Filter this data down to the lines that hold "Given", and copy them.

(Collection entries)

=== Begin Enclosure ===

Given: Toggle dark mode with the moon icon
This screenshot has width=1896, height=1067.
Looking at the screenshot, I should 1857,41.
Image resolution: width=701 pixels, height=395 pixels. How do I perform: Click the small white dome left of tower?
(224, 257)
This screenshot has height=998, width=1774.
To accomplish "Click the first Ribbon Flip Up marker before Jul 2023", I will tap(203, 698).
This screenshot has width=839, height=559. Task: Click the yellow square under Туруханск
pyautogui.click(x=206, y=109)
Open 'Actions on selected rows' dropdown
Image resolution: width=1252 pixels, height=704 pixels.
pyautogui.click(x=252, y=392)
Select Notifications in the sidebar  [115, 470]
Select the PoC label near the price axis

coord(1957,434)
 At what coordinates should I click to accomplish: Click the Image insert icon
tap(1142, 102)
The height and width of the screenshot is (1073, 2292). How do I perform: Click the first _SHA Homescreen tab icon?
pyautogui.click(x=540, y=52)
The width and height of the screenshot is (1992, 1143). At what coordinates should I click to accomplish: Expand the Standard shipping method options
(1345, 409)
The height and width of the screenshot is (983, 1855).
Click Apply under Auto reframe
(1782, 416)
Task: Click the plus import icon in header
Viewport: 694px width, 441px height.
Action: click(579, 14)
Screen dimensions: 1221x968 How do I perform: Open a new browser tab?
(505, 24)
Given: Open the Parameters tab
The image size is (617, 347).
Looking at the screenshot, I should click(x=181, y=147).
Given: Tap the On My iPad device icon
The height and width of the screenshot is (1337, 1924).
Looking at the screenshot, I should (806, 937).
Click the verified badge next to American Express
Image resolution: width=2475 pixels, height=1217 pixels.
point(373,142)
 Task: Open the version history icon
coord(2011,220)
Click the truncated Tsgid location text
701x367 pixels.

=== End Enclosure ===

Solution to this task:
Given: Toggle dark mode with the moon icon
Given: Open the Parameters tab
Given: Tap the On My iPad device icon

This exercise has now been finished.